### Data items
= = = = =

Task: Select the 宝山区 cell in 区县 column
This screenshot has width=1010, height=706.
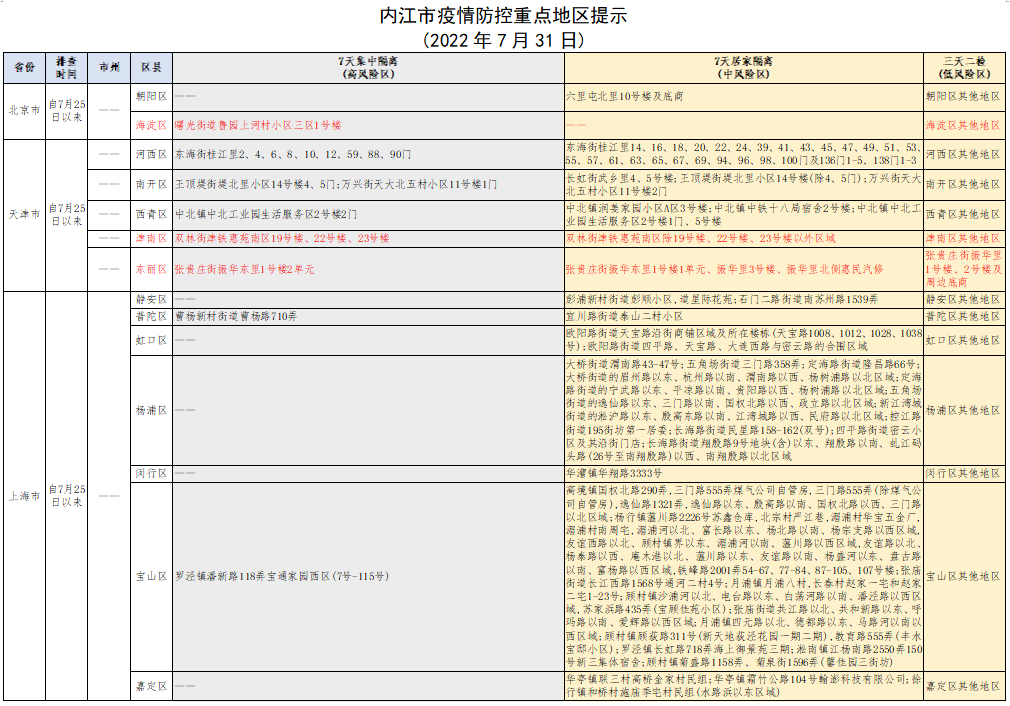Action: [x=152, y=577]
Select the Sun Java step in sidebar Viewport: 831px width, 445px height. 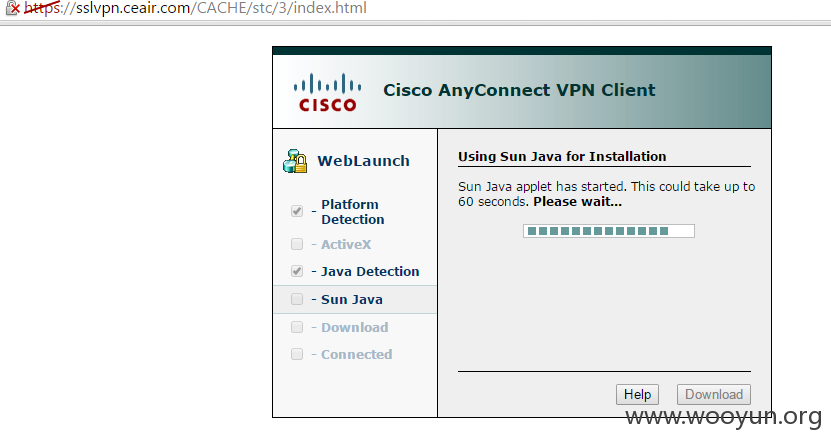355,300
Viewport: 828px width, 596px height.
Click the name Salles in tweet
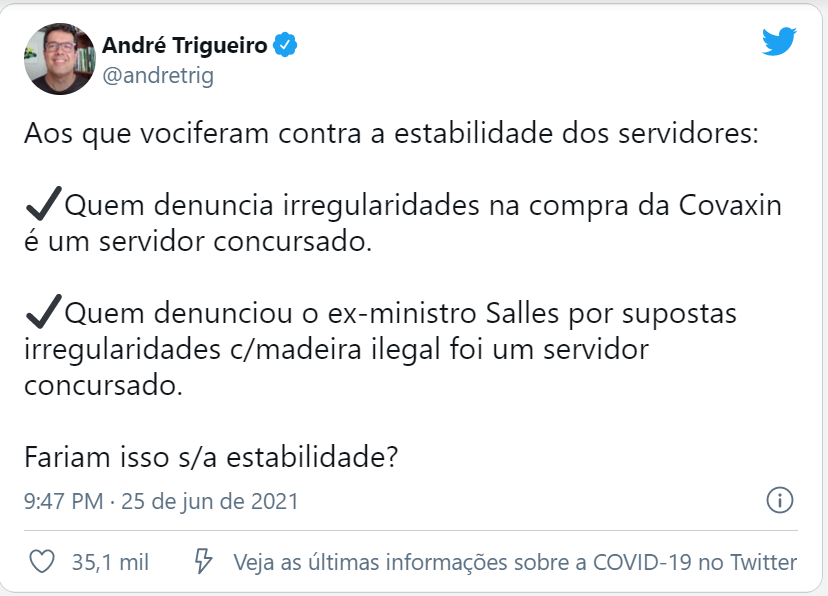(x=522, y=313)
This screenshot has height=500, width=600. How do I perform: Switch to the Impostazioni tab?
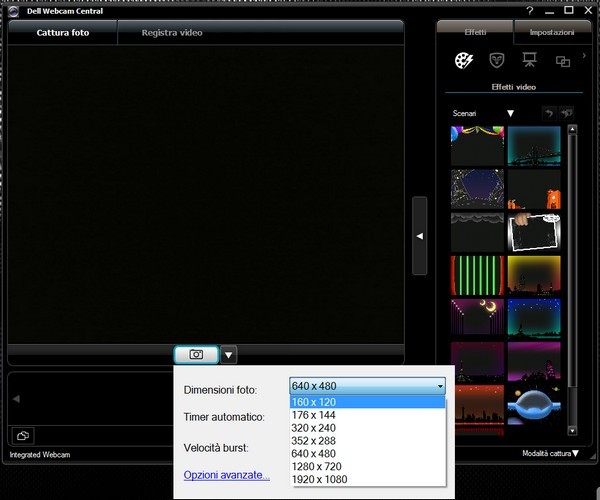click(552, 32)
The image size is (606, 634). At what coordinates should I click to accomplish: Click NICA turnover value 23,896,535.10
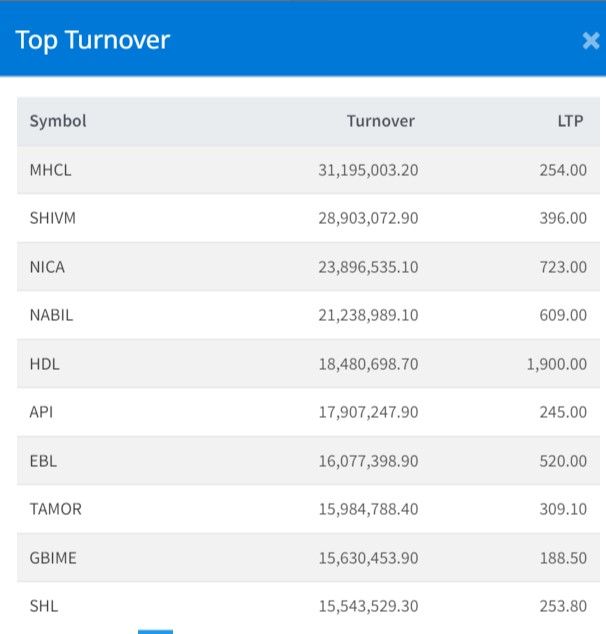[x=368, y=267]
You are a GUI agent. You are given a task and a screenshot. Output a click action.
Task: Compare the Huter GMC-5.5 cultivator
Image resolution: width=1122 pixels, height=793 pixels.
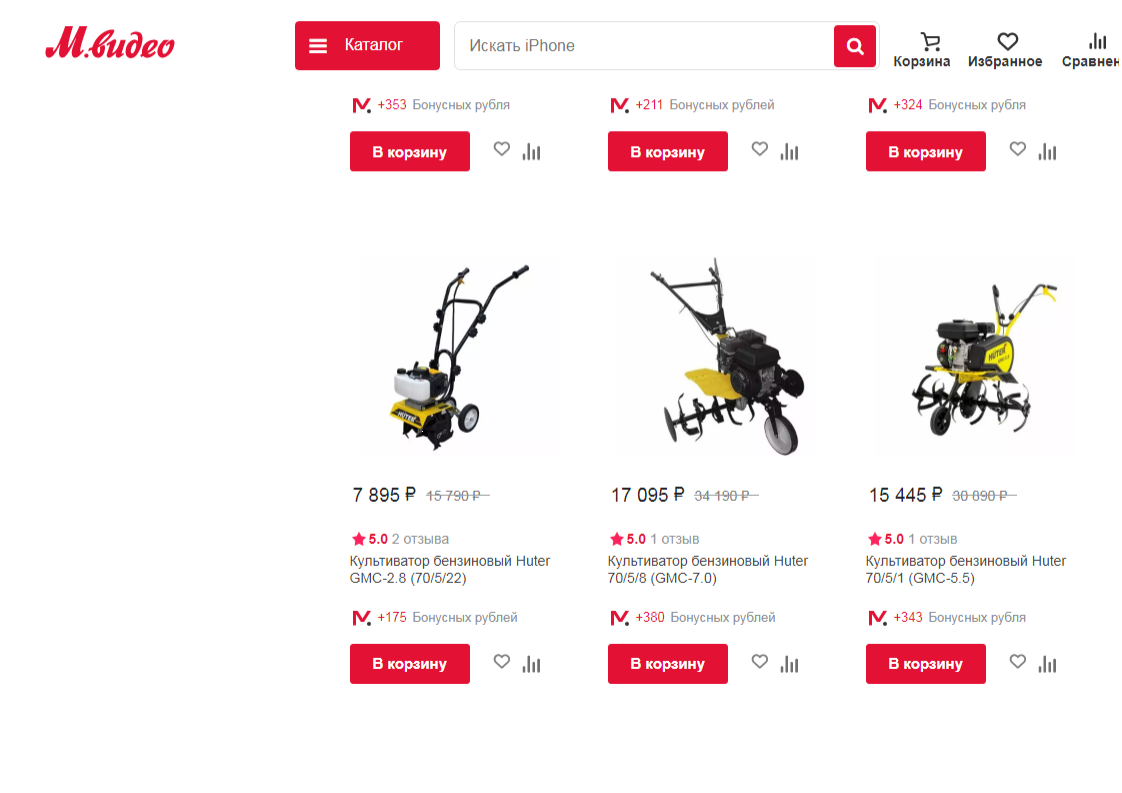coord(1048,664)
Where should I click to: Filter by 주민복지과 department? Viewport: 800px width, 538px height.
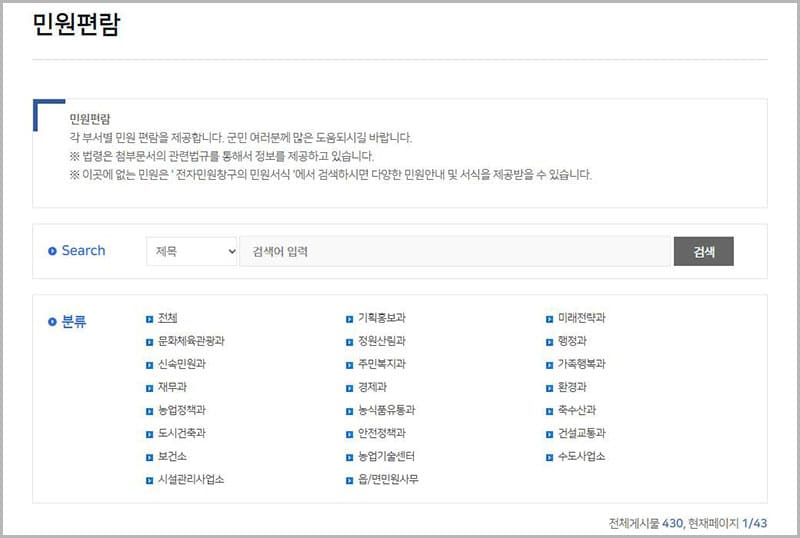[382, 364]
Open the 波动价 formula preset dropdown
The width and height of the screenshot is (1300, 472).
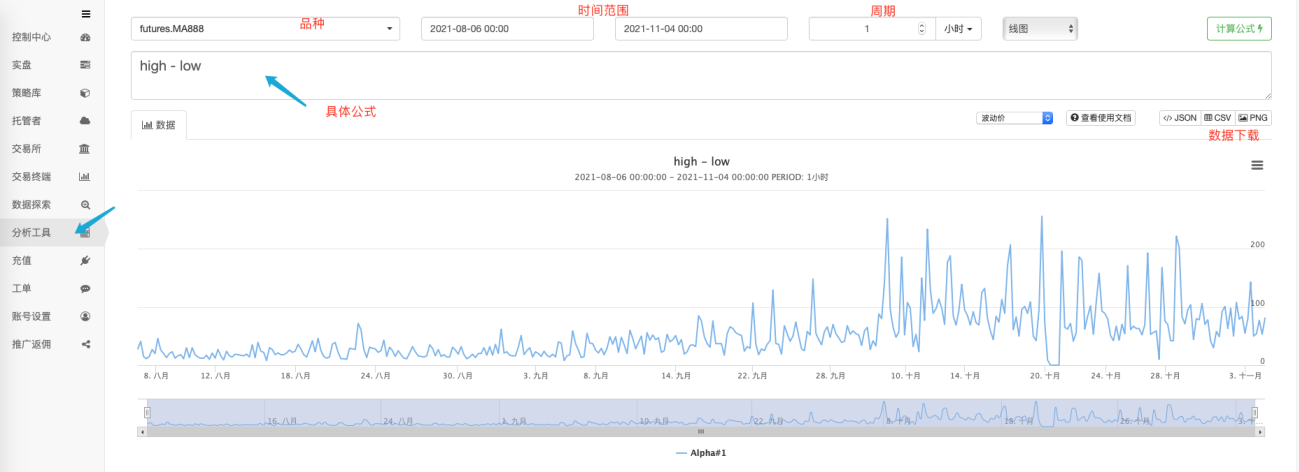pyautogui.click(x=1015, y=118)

= = = = =

### Your task
What is needed is an exact repetition of every line from the line with "You are a GUI" to the end of the data above, both ends included, with no pictures.

### Written response
You are a GUI agent. You are given a task and a screenshot. Output a click action.
Task: Compare the Huter GMC-5.5 cultivator
Image resolution: width=1122 pixels, height=793 pixels.
coord(1048,664)
Where should I click to: Filter by 주민복지과 department? Viewport: 800px width, 538px height.
[382, 364]
Open the 波动价 formula preset dropdown
The width and height of the screenshot is (1300, 472).
pyautogui.click(x=1015, y=118)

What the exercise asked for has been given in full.